→ **ABOUT THIS TASK**: Exactly the lines from the one with "Screen dimensions: 652x505" through the end of the material are to be output, both included, with no other text.

→ **RECORDS FOR THIS EXERCISE**:
* * * * * * * * *
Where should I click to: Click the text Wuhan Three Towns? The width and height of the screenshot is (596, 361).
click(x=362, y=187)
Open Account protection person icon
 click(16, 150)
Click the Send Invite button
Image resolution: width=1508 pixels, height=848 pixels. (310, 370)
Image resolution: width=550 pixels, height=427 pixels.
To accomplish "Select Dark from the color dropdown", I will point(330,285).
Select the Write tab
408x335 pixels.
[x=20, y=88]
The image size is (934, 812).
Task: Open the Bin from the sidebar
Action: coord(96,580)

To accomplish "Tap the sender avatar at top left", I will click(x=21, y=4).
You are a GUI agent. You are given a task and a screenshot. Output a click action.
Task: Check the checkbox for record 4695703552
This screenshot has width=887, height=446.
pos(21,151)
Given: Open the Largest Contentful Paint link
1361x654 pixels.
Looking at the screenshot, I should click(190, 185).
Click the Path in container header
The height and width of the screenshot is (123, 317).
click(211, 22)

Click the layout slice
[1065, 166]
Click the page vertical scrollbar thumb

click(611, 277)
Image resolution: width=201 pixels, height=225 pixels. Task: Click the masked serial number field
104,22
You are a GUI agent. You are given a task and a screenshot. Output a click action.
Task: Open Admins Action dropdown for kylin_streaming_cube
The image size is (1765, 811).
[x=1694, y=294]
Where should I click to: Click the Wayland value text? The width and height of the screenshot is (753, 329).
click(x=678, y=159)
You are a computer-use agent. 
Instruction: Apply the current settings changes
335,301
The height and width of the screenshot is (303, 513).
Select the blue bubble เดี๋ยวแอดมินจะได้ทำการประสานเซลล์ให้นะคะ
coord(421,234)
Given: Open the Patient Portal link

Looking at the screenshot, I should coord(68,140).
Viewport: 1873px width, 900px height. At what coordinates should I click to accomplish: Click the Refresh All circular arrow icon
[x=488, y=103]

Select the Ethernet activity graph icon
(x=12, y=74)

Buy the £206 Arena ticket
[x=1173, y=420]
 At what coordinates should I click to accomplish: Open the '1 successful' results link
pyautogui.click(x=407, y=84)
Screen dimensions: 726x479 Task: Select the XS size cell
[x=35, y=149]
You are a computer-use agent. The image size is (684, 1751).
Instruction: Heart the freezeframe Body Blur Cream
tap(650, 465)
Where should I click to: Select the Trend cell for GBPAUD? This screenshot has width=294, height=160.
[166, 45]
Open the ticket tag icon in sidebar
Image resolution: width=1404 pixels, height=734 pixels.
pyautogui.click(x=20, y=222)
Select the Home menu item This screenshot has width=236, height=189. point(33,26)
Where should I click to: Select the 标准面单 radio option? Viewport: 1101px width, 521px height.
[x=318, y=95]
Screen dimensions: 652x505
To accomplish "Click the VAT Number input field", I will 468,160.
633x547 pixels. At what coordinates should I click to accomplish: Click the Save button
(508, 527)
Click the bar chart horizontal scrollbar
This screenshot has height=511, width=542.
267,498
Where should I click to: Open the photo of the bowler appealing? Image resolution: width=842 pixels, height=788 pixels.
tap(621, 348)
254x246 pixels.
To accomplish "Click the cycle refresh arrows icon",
* * * * * * * * *
→ **WRITTEN SOLUTION**:
Screen dimensions: 652x505
To accomplish "Click the VAT Number input field", I will 468,160.
633x547 pixels. At what coordinates should I click to accomplish: Click the Save button
(508, 527)
Click the bar chart horizontal scrollbar
This screenshot has height=511, width=542.
267,498
Where should I click to: Open the photo of the bowler appealing? Image resolution: width=842 pixels, height=788 pixels.
tap(621, 348)
254x246 pixels.
To accomplish "Click the cycle refresh arrows icon",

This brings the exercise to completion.